A port strike is now in place. Negotiations between the International Longshoremen Association Union, which represents about 85,000 port workers, and the United States Maritime Alliance employer group representing about 40 ocean carriers and terminal operators, failed to come to an agreement before the contract expired, and while President Biden says he will not intervene, Mike Steenhoek with the Soy Transportation Coalition says he could stop it through the Taft Hartley Act.
“What that would do is it would obligate the two parties to an 80 day cooling off period where work would resume at the ports and they would provide more time for negotiating.”
Steenhoek says the strike will not impact bulk exports of soybeans and grains.

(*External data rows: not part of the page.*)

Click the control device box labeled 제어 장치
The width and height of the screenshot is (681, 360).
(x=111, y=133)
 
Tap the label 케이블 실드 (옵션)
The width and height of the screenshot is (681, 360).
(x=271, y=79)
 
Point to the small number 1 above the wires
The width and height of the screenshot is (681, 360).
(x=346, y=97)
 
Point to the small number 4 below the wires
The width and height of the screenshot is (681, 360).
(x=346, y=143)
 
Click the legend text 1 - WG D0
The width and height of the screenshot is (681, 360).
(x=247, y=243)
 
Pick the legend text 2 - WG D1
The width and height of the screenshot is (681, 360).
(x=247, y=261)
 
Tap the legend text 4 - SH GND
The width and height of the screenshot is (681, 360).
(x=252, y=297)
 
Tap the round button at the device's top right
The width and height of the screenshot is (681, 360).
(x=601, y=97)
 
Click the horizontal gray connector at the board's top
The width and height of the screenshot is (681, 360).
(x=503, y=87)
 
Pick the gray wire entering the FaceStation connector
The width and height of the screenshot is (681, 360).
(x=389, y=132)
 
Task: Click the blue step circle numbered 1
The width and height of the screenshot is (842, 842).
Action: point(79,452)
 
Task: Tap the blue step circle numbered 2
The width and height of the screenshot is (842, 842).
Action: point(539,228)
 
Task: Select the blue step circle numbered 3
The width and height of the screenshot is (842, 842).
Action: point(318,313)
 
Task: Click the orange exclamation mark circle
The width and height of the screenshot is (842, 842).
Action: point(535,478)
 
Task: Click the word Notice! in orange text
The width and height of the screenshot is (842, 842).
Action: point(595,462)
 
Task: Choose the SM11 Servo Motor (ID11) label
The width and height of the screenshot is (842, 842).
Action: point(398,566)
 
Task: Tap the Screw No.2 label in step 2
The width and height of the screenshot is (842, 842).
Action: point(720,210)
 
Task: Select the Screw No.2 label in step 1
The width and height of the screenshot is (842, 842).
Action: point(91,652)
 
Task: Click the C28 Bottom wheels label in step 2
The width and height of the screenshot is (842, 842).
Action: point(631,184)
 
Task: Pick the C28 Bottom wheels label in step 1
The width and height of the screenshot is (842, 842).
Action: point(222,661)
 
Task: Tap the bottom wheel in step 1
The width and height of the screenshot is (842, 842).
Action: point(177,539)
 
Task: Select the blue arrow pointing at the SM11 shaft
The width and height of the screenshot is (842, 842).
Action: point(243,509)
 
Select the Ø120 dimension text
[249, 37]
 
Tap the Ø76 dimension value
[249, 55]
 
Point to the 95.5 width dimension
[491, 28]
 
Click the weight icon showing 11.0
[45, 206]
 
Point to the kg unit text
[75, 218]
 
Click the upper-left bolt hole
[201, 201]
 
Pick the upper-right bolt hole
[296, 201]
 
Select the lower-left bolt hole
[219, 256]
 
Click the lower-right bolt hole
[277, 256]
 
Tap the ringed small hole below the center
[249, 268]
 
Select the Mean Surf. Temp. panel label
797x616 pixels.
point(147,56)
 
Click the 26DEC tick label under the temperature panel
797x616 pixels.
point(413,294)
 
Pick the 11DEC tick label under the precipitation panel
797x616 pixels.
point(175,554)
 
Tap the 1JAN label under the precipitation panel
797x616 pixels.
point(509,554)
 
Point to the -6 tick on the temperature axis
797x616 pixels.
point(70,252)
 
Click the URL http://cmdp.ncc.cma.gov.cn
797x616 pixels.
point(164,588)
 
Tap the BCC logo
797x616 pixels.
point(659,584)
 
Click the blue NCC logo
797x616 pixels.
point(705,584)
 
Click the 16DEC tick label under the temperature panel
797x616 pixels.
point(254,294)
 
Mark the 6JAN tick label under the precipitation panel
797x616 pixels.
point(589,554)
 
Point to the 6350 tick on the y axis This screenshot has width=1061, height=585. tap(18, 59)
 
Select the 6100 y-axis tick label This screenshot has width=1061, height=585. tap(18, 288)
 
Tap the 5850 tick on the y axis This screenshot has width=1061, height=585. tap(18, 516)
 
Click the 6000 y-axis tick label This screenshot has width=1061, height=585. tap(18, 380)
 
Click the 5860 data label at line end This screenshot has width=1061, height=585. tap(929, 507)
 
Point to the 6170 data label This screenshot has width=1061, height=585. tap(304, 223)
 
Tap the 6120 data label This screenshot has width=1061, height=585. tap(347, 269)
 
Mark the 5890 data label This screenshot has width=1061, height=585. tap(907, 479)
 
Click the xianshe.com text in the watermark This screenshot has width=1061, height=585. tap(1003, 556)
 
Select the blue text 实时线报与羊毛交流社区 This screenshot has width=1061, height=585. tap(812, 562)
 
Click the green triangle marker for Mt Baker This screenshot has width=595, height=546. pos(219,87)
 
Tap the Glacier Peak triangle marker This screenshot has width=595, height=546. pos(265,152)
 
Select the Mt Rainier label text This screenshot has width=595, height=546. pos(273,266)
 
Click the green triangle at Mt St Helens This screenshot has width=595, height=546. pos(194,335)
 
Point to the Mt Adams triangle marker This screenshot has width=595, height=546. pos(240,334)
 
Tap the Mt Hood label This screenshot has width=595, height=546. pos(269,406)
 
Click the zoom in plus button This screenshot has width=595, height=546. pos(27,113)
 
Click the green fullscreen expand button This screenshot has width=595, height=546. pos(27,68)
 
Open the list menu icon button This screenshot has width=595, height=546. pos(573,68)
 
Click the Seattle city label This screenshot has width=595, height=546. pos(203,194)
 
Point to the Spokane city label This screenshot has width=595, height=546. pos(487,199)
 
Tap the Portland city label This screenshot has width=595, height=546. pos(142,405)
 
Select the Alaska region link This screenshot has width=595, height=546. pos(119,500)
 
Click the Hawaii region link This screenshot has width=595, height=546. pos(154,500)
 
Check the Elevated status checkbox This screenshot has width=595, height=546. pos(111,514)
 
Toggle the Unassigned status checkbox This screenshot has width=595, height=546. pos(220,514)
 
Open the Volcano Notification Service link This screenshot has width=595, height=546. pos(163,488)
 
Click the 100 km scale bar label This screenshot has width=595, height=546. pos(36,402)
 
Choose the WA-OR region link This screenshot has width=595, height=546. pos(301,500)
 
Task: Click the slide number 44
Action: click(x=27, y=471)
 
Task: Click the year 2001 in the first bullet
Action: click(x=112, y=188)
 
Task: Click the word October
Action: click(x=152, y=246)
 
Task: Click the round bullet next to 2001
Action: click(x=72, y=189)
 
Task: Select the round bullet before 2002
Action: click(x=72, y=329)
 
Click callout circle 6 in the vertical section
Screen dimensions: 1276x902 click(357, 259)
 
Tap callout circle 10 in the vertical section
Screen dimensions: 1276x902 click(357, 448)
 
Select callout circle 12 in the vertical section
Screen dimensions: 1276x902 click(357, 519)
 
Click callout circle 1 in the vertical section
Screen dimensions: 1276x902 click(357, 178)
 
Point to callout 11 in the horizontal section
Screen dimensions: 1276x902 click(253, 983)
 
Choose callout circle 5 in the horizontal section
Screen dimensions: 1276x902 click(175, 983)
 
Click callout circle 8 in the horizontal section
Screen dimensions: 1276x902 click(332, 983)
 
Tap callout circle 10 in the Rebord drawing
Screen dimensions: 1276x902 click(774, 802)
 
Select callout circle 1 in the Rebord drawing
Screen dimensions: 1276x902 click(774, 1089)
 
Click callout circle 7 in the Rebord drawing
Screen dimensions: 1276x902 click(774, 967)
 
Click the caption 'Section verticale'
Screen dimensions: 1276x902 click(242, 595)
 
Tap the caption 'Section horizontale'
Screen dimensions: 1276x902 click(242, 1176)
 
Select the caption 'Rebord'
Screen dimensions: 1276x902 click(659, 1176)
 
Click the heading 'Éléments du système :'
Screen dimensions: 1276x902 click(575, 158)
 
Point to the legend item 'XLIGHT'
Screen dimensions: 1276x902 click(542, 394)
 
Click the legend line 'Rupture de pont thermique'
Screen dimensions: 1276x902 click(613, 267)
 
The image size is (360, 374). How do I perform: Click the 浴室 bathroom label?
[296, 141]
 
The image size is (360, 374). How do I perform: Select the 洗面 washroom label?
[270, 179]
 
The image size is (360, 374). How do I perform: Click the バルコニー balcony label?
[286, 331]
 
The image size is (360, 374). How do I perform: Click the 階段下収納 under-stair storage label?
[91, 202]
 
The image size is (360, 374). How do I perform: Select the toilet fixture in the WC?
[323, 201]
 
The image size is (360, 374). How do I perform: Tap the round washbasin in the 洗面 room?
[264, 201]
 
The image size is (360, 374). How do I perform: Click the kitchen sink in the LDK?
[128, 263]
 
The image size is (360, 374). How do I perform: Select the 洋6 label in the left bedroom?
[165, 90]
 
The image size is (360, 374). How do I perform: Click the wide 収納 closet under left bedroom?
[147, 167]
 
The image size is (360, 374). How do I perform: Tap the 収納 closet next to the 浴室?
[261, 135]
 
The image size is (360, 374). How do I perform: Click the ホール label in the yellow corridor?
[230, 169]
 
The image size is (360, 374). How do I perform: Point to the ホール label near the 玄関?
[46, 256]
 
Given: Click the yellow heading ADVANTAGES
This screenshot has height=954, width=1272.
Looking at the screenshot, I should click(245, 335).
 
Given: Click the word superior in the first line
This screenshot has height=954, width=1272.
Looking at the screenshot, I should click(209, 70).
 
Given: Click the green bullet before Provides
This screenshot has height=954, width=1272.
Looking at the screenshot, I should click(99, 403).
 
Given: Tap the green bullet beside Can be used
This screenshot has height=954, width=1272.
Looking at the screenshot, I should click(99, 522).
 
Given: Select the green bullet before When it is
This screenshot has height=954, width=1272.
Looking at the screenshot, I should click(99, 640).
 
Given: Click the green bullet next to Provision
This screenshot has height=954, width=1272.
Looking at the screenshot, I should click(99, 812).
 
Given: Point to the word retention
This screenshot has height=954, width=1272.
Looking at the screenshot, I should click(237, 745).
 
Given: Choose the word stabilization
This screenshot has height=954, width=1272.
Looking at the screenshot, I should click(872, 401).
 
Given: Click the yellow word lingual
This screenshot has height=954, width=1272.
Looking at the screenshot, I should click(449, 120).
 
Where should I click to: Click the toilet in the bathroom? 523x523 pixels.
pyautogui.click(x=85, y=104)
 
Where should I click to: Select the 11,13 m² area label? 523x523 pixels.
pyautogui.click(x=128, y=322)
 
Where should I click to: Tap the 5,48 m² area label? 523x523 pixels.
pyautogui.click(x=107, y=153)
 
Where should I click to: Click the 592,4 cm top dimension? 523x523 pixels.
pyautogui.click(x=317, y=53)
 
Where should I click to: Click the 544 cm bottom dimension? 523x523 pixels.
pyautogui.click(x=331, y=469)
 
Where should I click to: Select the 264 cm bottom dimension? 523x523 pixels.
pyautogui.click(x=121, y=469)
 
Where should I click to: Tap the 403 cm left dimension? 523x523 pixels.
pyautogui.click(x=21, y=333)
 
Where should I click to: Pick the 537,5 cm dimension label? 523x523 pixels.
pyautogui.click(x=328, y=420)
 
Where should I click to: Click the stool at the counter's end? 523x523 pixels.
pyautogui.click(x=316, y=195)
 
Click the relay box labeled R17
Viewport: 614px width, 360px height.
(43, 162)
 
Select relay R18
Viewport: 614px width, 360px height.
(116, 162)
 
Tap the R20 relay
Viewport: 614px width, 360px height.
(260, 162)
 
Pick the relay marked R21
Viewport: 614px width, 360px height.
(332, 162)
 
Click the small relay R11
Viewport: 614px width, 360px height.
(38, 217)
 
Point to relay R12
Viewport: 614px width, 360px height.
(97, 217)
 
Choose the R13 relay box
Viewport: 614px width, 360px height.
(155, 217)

“Those facilities operate under a different arrangement. They have their either their own workforce, or they operate with a different labor union. So bulk commodities would not be impacted by this. What this would impact is containerized shipping of soybeans and other agricultural products.”
That is about a five to 6% impact on exports in soybeans. The American Farm Bureau says the strike disruption to overall ag trade is expected to be about $1.4 billion for every week it is not resolved. Steenhoek says the biggest hit would be on meat exports.
“Those occur in refrigerated containers. They don’t have an infinite shelf life. They are perishable. Of course, you can’t hurt the domestic livestock industry without having a harm force to impose the soybean farmers and other grain farmers.”